Glen Campbell needs full-time care due to Alzheimer's
- 20 June 2014
- From the section Entertainment & Arts
US country music star Glen Campbell's Alzheimer's disease has worsened to the point where he needs full-time professional care, his wife has said.
Campbell, 78, revealed he had been diagnosed with the disease in 2011.
His wife Kim said doctors had persuaded her to discontinue care at the family's home, angering Glen's daughter Debby.
"I am his wife and no one wants him home more than me but I must do what is in his best interest," Kim Campbell told AP.
"It is crushingly sad to see him afflicted with Alzheimer's but indulging those feelings does not help him," added Kim Campbell, the singer's fourth wife of 32 years.
Talking about the care her husband is now receiving, Kim Campbell said: "He has activities and therapies to stimulate him and help him experience daily moments of success.

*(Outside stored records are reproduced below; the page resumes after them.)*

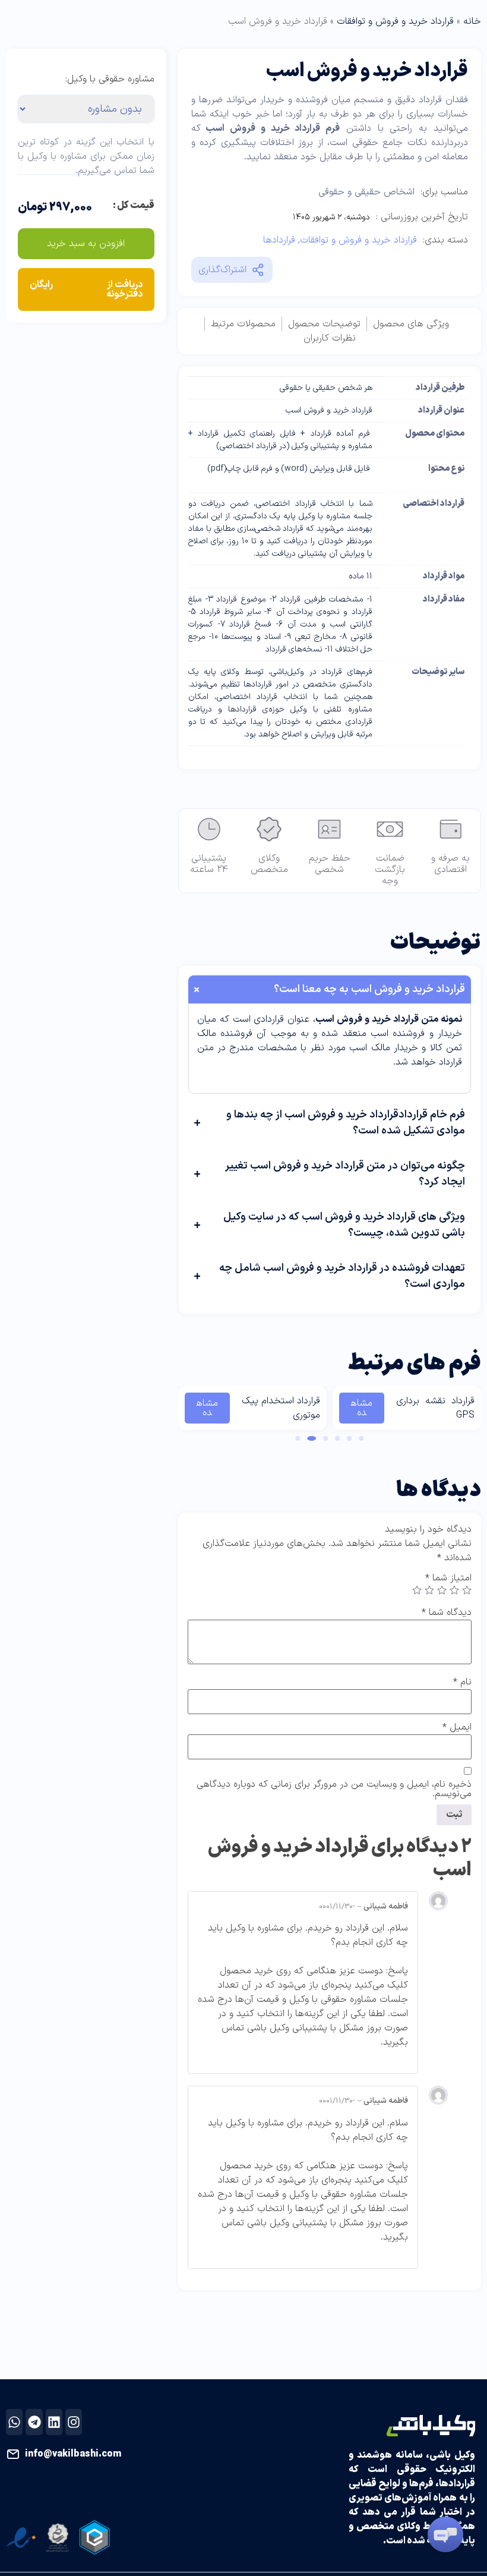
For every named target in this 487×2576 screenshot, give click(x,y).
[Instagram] (74, 2422)
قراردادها (279, 240)
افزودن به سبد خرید (86, 244)
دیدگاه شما (447, 1612)
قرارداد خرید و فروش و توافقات (395, 21)
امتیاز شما (448, 1578)
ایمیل (457, 1727)
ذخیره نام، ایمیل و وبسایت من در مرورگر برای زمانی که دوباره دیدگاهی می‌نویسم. (334, 1789)
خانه (472, 21)
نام (462, 1682)
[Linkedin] (54, 2422)
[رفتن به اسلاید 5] (311, 1438)
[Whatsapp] (14, 2422)
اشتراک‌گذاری (222, 270)
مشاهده (361, 1408)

"His life is filled with love and laughter and he is being cared for round the clock by people who specialise in Alzheimer's care and happen to adore him.''
Debby Campbell, one of the singer's eight children, told Country Weekly magazine last week that she was unhappy with the decision to move her father into care.
She also said he had not been receiving enough attention from family members in Nashville, where Campbell lives.
But Kim Campbell countered by saying she spent time with her husband every day and that two of his children who live in Nashville visit weekly.
She also said she organised activities for the Grammy Award-winning singer of such hits as Rhinestone Cowboy and Wichita Lineman.
Campbell issued two albums and went on a world tour following his diagnosis.
At the time, his wife said the tour was a way to help her husband combat the disease and spend time with his family members, including Debby, who was in his band and travelled with him.
Campbell received a Lifetime Achievement Grammy in 2012. He has also been named Male Vocalist of the Year by the Country Music Association (CMA) and the Academy of Country Music (ACM).
In 2005, he was inducted into the Country Music Hall of Fame.